**Task directions**
Turn the listing below into a Markdown table with two columns, Row and Line. Give each nonblank line its own row, number the rows in order, and skip every blank line.

**Data entries**
################
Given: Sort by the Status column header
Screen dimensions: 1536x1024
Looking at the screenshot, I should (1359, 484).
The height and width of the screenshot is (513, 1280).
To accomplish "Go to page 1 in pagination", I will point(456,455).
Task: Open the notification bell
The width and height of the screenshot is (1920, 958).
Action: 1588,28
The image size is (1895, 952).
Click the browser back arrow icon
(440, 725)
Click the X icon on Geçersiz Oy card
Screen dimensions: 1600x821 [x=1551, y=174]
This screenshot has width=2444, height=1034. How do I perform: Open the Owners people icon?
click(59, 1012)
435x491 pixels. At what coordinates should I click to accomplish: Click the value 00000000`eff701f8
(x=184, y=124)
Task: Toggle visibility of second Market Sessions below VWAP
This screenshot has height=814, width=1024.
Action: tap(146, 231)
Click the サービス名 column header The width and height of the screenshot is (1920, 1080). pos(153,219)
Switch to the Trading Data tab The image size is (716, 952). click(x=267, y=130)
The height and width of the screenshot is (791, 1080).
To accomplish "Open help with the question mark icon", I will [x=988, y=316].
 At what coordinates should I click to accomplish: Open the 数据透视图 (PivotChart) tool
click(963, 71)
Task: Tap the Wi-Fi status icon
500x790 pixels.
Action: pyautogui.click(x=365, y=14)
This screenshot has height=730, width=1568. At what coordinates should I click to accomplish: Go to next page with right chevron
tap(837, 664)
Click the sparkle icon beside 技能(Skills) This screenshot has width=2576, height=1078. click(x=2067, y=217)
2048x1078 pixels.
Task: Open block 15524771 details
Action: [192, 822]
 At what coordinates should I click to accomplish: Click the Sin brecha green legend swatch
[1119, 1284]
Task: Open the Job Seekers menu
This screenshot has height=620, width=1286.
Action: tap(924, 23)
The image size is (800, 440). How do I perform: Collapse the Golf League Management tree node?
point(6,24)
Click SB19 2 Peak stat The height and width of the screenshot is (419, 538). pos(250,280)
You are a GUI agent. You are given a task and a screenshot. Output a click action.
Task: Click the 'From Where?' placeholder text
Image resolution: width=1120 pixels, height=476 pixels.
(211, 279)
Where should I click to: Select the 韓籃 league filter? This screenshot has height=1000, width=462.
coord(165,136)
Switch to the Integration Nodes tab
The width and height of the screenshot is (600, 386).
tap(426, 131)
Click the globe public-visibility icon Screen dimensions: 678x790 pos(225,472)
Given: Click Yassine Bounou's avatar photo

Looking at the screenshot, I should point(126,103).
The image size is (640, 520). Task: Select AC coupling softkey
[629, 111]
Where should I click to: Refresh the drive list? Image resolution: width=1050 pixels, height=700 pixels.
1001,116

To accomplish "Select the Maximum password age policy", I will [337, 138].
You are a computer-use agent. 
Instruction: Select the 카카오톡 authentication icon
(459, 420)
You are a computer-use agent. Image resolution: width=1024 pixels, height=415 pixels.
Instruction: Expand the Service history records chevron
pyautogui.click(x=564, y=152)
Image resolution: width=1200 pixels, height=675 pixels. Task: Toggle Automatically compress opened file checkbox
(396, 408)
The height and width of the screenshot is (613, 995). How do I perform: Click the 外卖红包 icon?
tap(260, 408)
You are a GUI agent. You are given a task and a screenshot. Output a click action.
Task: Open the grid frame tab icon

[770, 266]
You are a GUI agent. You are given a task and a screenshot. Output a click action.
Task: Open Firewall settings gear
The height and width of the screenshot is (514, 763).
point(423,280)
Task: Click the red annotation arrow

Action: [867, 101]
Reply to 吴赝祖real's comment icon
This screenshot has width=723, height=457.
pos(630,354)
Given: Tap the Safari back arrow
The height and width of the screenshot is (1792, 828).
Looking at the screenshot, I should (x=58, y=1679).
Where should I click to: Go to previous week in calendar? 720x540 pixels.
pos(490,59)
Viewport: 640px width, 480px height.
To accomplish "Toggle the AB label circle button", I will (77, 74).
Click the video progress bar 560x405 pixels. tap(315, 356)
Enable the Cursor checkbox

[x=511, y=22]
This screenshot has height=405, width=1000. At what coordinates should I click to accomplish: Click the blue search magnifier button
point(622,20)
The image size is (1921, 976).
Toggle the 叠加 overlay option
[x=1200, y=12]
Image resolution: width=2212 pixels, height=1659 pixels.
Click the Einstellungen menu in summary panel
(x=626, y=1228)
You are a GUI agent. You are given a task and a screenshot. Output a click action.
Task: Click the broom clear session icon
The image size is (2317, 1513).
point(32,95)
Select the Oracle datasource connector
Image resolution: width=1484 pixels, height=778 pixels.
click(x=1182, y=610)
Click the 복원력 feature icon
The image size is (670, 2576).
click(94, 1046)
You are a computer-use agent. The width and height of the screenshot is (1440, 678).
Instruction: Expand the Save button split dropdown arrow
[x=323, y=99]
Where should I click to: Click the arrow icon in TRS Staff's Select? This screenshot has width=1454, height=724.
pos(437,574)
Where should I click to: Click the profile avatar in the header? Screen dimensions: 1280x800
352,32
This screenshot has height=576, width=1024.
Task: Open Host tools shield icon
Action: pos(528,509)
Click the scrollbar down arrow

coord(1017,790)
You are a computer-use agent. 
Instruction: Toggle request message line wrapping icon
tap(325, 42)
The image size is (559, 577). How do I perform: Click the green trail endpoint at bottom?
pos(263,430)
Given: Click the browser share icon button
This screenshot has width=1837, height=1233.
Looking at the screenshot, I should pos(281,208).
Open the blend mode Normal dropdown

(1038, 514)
################
**Answer in full**
| Row | Line |
|---|---|
| 1 | Given: Sort by the Status column header |
| 2 | Screen dimensions: 1536x1024 |
| 3 | Looking at the screenshot, I should (1359, 484). |
| 4 | The height and width of the screenshot is (513, 1280). |
| 5 | To accomplish "Go to page 1 in pagination", I will point(456,455). |
| 6 | Task: Open the notification bell |
| 7 | The width and height of the screenshot is (1920, 958). |
| 8 | Action: 1588,28 |
| 9 | The image size is (1895, 952). |
| 10 | Click the browser back arrow icon |
| 11 | (440, 725) |
| 12 | Click the X icon on Geçersiz Oy card |
| 13 | Screen dimensions: 1600x821 [x=1551, y=174] |
| 14 | This screenshot has width=2444, height=1034. How do I perform: Open the Owners people icon? |
| 15 | click(59, 1012) |
| 16 | 435x491 pixels. At what coordinates should I click to accomplish: Click the value 00000000`eff701f8 |
| 17 | (x=184, y=124) |
| 18 | Task: Toggle visibility of second Market Sessions below VWAP |
| 19 | This screenshot has height=814, width=1024. |
| 20 | Action: tap(146, 231) |
| 21 | Click the サービス名 column header The width and height of the screenshot is (1920, 1080). pos(153,219) |
| 22 | Switch to the Trading Data tab The image size is (716, 952). click(x=267, y=130) |
| 23 | The height and width of the screenshot is (791, 1080). |
| 24 | To accomplish "Open help with the question mark icon", I will [x=988, y=316]. |
| 25 |  At what coordinates should I click to accomplish: Open the 数据透视图 (PivotChart) tool |
| 26 | click(963, 71) |
| 27 | Task: Tap the Wi-Fi status icon |
| 28 | 500x790 pixels. |
| 29 | Action: pyautogui.click(x=365, y=14) |
| 30 | This screenshot has height=730, width=1568. At what coordinates should I click to accomplish: Go to next page with right chevron |
| 31 | tap(837, 664) |
| 32 | Click the sparkle icon beside 技能(Skills) This screenshot has width=2576, height=1078. click(x=2067, y=217) |
| 33 | 2048x1078 pixels. |
| 34 | Task: Open block 15524771 details |
| 35 | Action: [192, 822] |
| 36 |  At what coordinates should I click to accomplish: Click the Sin brecha green legend swatch |
| 37 | [1119, 1284] |
| 38 | Task: Open the Job Seekers menu |
| 39 | This screenshot has height=620, width=1286. |
| 40 | Action: tap(924, 23) |
| 41 | The image size is (800, 440). How do I perform: Collapse the Golf League Management tree node? |
| 42 | point(6,24) |
| 43 | Click SB19 2 Peak stat The height and width of the screenshot is (419, 538). pos(250,280) |
| 44 | You are a GUI agent. You are given a task and a screenshot. Output a click action. |
| 45 | Task: Click the 'From Where?' placeholder text |
| 46 | Image resolution: width=1120 pixels, height=476 pixels. |
| 47 | (211, 279) |
| 48 | Where should I click to: Select the 韓籃 league filter? This screenshot has height=1000, width=462. |
| 49 | coord(165,136) |
| 50 | Switch to the Integration Nodes tab |
| 51 | The width and height of the screenshot is (600, 386). |
| 52 | tap(426, 131) |
| 53 | Click the globe public-visibility icon Screen dimensions: 678x790 pos(225,472) |
| 54 | Given: Click Yassine Bounou's avatar photo |
| 55 | Looking at the screenshot, I should point(126,103). |
| 56 | The image size is (640, 520). Task: Select AC coupling softkey |
| 57 | [629, 111] |
| 58 | Where should I click to: Refresh the drive list? Image resolution: width=1050 pixels, height=700 pixels. |
| 59 | 1001,116 |
| 60 | To accomplish "Select the Maximum password age policy", I will [337, 138]. |
| 61 | You are a computer-use agent.  |
| 62 | Instruction: Select the 카카오톡 authentication icon |
| 63 | (459, 420) |
| 64 | You are a computer-use agent. Image resolution: width=1024 pixels, height=415 pixels. |
| 65 | Instruction: Expand the Service history records chevron |
| 66 | pyautogui.click(x=564, y=152) |
| 67 | Image resolution: width=1200 pixels, height=675 pixels. Task: Toggle Automatically compress opened file checkbox |
| 68 | (396, 408) |
| 69 | The height and width of the screenshot is (613, 995). How do I perform: Click the 外卖红包 icon? |
| 70 | tap(260, 408) |
| 71 | You are a GUI agent. You are given a task and a screenshot. Output a click action. |
| 72 | Task: Open the grid frame tab icon |
| 73 | [770, 266] |
| 74 | You are a GUI agent. You are given a task and a screenshot. Output a click action. |
| 75 | Task: Open Firewall settings gear |
| 76 | The height and width of the screenshot is (514, 763). |
| 77 | point(423,280) |
| 78 | Task: Click the red annotation arrow |
| 79 | Action: [867, 101] |
| 80 | Reply to 吴赝祖real's comment icon |
| 81 | This screenshot has width=723, height=457. |
| 82 | pos(630,354) |
| 83 | Given: Tap the Safari back arrow |
| 84 | The height and width of the screenshot is (1792, 828). |
| 85 | Looking at the screenshot, I should (x=58, y=1679). |
| 86 | Where should I click to: Go to previous week in calendar? 720x540 pixels. |
| 87 | pos(490,59) |
| 88 | Viewport: 640px width, 480px height. |
| 89 | To accomplish "Toggle the AB label circle button", I will (77, 74). |
| 90 | Click the video progress bar 560x405 pixels. tap(315, 356) |
| 91 | Enable the Cursor checkbox |
| 92 | [x=511, y=22] |
| 93 | This screenshot has height=405, width=1000. At what coordinates should I click to accomplish: Click the blue search magnifier button |
| 94 | point(622,20) |
| 95 | The image size is (1921, 976). |
| 96 | Toggle the 叠加 overlay option |
| 97 | [x=1200, y=12] |
| 98 | Image resolution: width=2212 pixels, height=1659 pixels. |
| 99 | Click the Einstellungen menu in summary panel |
| 100 | (x=626, y=1228) |
| 101 | You are a GUI agent. You are given a task and a screenshot. Output a click action. |
| 102 | Task: Click the broom clear session icon |
| 103 | The image size is (2317, 1513). |
| 104 | point(32,95) |
| 105 | Select the Oracle datasource connector |
| 106 | Image resolution: width=1484 pixels, height=778 pixels. |
| 107 | click(x=1182, y=610) |
| 108 | Click the 복원력 feature icon |
| 109 | The image size is (670, 2576). |
| 110 | click(94, 1046) |
| 111 | You are a computer-use agent. The width and height of the screenshot is (1440, 678). |
| 112 | Instruction: Expand the Save button split dropdown arrow |
| 113 | [x=323, y=99] |
| 114 | Where should I click to: Click the arrow icon in TRS Staff's Select? This screenshot has width=1454, height=724. |
| 115 | pos(437,574) |
| 116 | Where should I click to: Click the profile avatar in the header? Screen dimensions: 1280x800 |
| 117 | 352,32 |
| 118 | This screenshot has height=576, width=1024. |
| 119 | Task: Open Host tools shield icon |
| 120 | Action: pos(528,509) |
| 121 | Click the scrollbar down arrow |
| 122 | coord(1017,790) |
| 123 | You are a computer-use agent.  |
| 124 | Instruction: Toggle request message line wrapping icon |
| 125 | tap(325, 42) |
| 126 | The image size is (559, 577). How do I perform: Click the green trail endpoint at bottom? |
| 127 | pos(263,430) |
| 128 | Given: Click the browser share icon button |
| 129 | This screenshot has width=1837, height=1233. |
| 130 | Looking at the screenshot, I should pos(281,208). |
| 131 | Open the blend mode Normal dropdown |
| 132 | (1038, 514) |